■ WHAT IS NEEDED:
Write out every record below exactly as it appears.

**** PROVIDED MATERIAL

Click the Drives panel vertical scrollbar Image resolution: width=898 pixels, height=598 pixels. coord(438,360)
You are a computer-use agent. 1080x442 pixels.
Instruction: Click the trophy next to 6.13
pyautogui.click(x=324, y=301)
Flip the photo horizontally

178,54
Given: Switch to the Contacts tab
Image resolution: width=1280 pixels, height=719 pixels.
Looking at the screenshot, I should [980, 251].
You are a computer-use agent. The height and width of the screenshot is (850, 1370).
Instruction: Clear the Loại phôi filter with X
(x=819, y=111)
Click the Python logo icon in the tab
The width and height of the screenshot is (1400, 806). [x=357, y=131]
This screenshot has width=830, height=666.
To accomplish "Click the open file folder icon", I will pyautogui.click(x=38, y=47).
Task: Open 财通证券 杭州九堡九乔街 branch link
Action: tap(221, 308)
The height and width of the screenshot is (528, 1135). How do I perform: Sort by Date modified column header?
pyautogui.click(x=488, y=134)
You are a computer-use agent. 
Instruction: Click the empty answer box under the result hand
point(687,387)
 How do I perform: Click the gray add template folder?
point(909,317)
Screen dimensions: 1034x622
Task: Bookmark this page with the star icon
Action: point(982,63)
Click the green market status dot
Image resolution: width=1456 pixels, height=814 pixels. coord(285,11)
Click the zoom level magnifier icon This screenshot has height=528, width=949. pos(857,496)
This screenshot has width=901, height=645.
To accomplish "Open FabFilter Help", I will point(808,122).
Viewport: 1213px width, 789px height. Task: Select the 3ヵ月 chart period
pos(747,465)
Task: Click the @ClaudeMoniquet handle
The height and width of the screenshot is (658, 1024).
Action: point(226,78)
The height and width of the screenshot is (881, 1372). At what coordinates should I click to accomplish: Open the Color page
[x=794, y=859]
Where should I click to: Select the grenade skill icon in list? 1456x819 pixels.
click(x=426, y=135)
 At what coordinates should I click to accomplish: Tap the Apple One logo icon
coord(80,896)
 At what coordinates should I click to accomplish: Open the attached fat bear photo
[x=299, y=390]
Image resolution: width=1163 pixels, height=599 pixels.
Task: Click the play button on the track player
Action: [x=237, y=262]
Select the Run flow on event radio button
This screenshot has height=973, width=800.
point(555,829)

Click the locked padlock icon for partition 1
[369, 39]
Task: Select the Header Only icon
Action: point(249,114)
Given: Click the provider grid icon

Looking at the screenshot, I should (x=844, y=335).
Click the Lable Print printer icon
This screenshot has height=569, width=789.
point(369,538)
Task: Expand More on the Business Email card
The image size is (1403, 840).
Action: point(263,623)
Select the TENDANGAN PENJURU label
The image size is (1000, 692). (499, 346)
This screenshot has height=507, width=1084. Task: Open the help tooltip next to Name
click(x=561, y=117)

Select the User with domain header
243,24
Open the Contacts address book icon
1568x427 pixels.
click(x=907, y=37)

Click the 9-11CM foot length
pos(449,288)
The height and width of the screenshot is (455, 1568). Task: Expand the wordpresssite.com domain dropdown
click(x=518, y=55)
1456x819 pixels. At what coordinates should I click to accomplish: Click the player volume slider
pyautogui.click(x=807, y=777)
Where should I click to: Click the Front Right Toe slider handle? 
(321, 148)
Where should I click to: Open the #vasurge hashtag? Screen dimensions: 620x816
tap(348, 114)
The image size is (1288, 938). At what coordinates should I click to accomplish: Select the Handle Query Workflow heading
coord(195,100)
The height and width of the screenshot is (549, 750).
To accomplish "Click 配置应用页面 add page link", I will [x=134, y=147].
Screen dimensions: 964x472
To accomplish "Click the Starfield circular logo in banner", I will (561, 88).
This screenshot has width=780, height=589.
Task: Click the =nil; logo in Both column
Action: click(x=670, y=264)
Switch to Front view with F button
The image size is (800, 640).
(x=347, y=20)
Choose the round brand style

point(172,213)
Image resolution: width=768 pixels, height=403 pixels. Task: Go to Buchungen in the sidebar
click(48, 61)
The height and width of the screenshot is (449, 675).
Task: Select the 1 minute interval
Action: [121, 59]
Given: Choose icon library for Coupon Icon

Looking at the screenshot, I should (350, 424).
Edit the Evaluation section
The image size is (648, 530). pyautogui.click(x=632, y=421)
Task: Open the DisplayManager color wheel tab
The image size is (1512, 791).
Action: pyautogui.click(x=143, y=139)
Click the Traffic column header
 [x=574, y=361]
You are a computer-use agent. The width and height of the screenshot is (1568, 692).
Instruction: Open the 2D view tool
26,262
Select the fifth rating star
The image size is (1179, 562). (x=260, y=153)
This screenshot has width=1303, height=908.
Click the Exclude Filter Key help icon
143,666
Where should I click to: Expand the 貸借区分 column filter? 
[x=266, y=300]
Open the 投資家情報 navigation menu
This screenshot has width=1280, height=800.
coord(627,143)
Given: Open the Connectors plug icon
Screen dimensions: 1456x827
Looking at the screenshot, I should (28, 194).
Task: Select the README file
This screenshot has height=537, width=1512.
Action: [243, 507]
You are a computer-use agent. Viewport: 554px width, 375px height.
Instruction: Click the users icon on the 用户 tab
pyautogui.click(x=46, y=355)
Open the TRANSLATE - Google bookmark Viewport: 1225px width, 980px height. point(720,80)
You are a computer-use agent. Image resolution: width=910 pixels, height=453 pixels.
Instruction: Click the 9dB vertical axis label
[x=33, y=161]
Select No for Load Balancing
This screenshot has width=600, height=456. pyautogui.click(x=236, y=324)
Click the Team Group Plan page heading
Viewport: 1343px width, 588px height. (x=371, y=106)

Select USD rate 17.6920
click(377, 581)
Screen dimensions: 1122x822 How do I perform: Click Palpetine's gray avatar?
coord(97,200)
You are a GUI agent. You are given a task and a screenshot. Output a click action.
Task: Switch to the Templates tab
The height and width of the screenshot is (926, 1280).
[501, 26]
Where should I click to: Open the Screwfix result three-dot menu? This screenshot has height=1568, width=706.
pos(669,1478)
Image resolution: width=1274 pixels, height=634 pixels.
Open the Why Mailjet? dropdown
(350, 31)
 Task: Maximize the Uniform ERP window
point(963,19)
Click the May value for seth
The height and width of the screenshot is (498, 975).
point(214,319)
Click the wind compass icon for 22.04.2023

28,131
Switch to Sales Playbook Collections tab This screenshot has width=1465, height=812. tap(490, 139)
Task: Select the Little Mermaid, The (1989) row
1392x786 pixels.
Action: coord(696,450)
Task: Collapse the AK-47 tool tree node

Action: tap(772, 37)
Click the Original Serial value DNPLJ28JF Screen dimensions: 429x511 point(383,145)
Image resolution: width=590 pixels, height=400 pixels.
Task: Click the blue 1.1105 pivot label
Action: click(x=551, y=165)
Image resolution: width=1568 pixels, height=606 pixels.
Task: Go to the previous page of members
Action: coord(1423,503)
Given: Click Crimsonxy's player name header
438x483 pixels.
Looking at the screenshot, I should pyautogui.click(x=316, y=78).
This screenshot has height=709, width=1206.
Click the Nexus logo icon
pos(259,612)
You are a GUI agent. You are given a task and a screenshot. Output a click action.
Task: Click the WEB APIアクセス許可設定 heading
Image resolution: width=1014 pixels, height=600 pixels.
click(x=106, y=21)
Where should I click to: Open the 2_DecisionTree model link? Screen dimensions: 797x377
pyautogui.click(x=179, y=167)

********

■ SOLUTION BELOW:
Click the Drives panel vertical scrollbar Image resolution: width=898 pixels, height=598 pixels. coord(438,360)
You are a computer-use agent. 1080x442 pixels.
Instruction: Click the trophy next to 6.13
pyautogui.click(x=324, y=301)
Flip the photo horizontally

178,54
Given: Switch to the Contacts tab
Image resolution: width=1280 pixels, height=719 pixels.
Looking at the screenshot, I should [980, 251].
You are a computer-use agent. The height and width of the screenshot is (850, 1370).
Instruction: Clear the Loại phôi filter with X
(x=819, y=111)
Click the Python logo icon in the tab
The width and height of the screenshot is (1400, 806). [x=357, y=131]
This screenshot has width=830, height=666.
To accomplish "Click the open file folder icon", I will pyautogui.click(x=38, y=47).
Task: Open 财通证券 杭州九堡九乔街 branch link
Action: tap(221, 308)
The height and width of the screenshot is (528, 1135). How do I perform: Sort by Date modified column header?
pyautogui.click(x=488, y=134)
You are a computer-use agent. 
Instruction: Click the empty answer box under the result hand
point(687,387)
 How do I perform: Click the gray add template folder?
point(909,317)
Screen dimensions: 1034x622
Task: Bookmark this page with the star icon
Action: point(982,63)
Click the green market status dot
Image resolution: width=1456 pixels, height=814 pixels. coord(285,11)
Click the zoom level magnifier icon This screenshot has height=528, width=949. pos(857,496)
This screenshot has width=901, height=645.
To accomplish "Open FabFilter Help", I will point(808,122).
Viewport: 1213px width, 789px height. Task: Select the 3ヵ月 chart period
pos(747,465)
Task: Click the @ClaudeMoniquet handle
The height and width of the screenshot is (658, 1024).
Action: point(226,78)
The height and width of the screenshot is (881, 1372). At what coordinates should I click to accomplish: Open the Color page
[x=794, y=859]
Where should I click to: Select the grenade skill icon in list? 1456x819 pixels.
click(x=426, y=135)
 At what coordinates should I click to accomplish: Tap the Apple One logo icon
coord(80,896)
 At what coordinates should I click to accomplish: Open the attached fat bear photo
[x=299, y=390]
Image resolution: width=1163 pixels, height=599 pixels.
Task: Click the play button on the track player
Action: [x=237, y=262]
Select the Run flow on event radio button
This screenshot has height=973, width=800.
point(555,829)

Click the locked padlock icon for partition 1
[369, 39]
Task: Select the Header Only icon
Action: point(249,114)
Given: Click the provider grid icon

Looking at the screenshot, I should (x=844, y=335).
Click the Lable Print printer icon
This screenshot has height=569, width=789.
point(369,538)
Task: Expand More on the Business Email card
The image size is (1403, 840).
Action: point(263,623)
Select the TENDANGAN PENJURU label
The image size is (1000, 692). (499, 346)
This screenshot has height=507, width=1084. Task: Open the help tooltip next to Name
click(x=561, y=117)

Select the User with domain header
243,24
Open the Contacts address book icon
1568x427 pixels.
click(x=907, y=37)

Click the 9-11CM foot length
pos(449,288)
The height and width of the screenshot is (455, 1568). Task: Expand the wordpresssite.com domain dropdown
click(x=518, y=55)
1456x819 pixels. At what coordinates should I click to accomplish: Click the player volume slider
pyautogui.click(x=807, y=777)
Where should I click to: Click the Front Right Toe slider handle? 
(321, 148)
Where should I click to: Open the #vasurge hashtag? Screen dimensions: 620x816
tap(348, 114)
The image size is (1288, 938). At what coordinates should I click to accomplish: Select the Handle Query Workflow heading
coord(195,100)
The height and width of the screenshot is (549, 750).
To accomplish "Click 配置应用页面 add page link", I will [x=134, y=147].
Screen dimensions: 964x472
To accomplish "Click the Starfield circular logo in banner", I will (561, 88).
This screenshot has width=780, height=589.
Task: Click the =nil; logo in Both column
Action: click(x=670, y=264)
Switch to Front view with F button
The image size is (800, 640).
(x=347, y=20)
Choose the round brand style

point(172,213)
Image resolution: width=768 pixels, height=403 pixels. Task: Go to Buchungen in the sidebar
click(48, 61)
The height and width of the screenshot is (449, 675).
Task: Select the 1 minute interval
Action: [121, 59]
Given: Choose icon library for Coupon Icon

Looking at the screenshot, I should (350, 424).
Edit the Evaluation section
The image size is (648, 530). pyautogui.click(x=632, y=421)
Task: Open the DisplayManager color wheel tab
The image size is (1512, 791).
Action: pyautogui.click(x=143, y=139)
Click the Traffic column header
 [x=574, y=361]
You are a computer-use agent. The width and height of the screenshot is (1568, 692).
Instruction: Open the 2D view tool
26,262
Select the fifth rating star
The image size is (1179, 562). (x=260, y=153)
This screenshot has width=1303, height=908.
Click the Exclude Filter Key help icon
143,666
Where should I click to: Expand the 貸借区分 column filter? 
[x=266, y=300]
Open the 投資家情報 navigation menu
This screenshot has width=1280, height=800.
coord(627,143)
Given: Open the Connectors plug icon
Screen dimensions: 1456x827
Looking at the screenshot, I should (28, 194).
Task: Select the README file
This screenshot has height=537, width=1512.
Action: [243, 507]
You are a computer-use agent. Viewport: 554px width, 375px height.
Instruction: Click the users icon on the 用户 tab
pyautogui.click(x=46, y=355)
Open the TRANSLATE - Google bookmark Viewport: 1225px width, 980px height. point(720,80)
You are a computer-use agent. Image resolution: width=910 pixels, height=453 pixels.
Instruction: Click the 9dB vertical axis label
[x=33, y=161]
Select No for Load Balancing
This screenshot has width=600, height=456. pyautogui.click(x=236, y=324)
Click the Team Group Plan page heading
Viewport: 1343px width, 588px height. (x=371, y=106)

Select USD rate 17.6920
click(377, 581)
Screen dimensions: 1122x822 How do I perform: Click Palpetine's gray avatar?
coord(97,200)
You are a GUI agent. You are given a task and a screenshot. Output a click action.
Task: Switch to the Templates tab
The height and width of the screenshot is (926, 1280).
[501, 26]
Where should I click to: Open the Screwfix result three-dot menu? This screenshot has height=1568, width=706.
pos(669,1478)
Image resolution: width=1274 pixels, height=634 pixels.
Open the Why Mailjet? dropdown
(350, 31)
 Task: Maximize the Uniform ERP window
point(963,19)
Click the May value for seth
The height and width of the screenshot is (498, 975).
point(214,319)
Click the wind compass icon for 22.04.2023

28,131
Switch to Sales Playbook Collections tab This screenshot has width=1465, height=812. tap(490, 139)
Task: Select the Little Mermaid, The (1989) row
1392x786 pixels.
Action: coord(696,450)
Task: Collapse the AK-47 tool tree node

Action: tap(772, 37)
Click the Original Serial value DNPLJ28JF Screen dimensions: 429x511 point(383,145)
Image resolution: width=590 pixels, height=400 pixels.
Task: Click the blue 1.1105 pivot label
Action: click(x=551, y=165)
Image resolution: width=1568 pixels, height=606 pixels.
Task: Go to the previous page of members
Action: coord(1423,503)
Given: Click Crimsonxy's player name header
438x483 pixels.
Looking at the screenshot, I should pyautogui.click(x=316, y=78).
This screenshot has height=709, width=1206.
Click the Nexus logo icon
pos(259,612)
You are a GUI agent. You are given a task and a screenshot. Output a click action.
Task: Click the WEB APIアクセス許可設定 heading
Image resolution: width=1014 pixels, height=600 pixels.
click(x=106, y=21)
Where should I click to: Open the 2_DecisionTree model link? Screen dimensions: 797x377
pyautogui.click(x=179, y=167)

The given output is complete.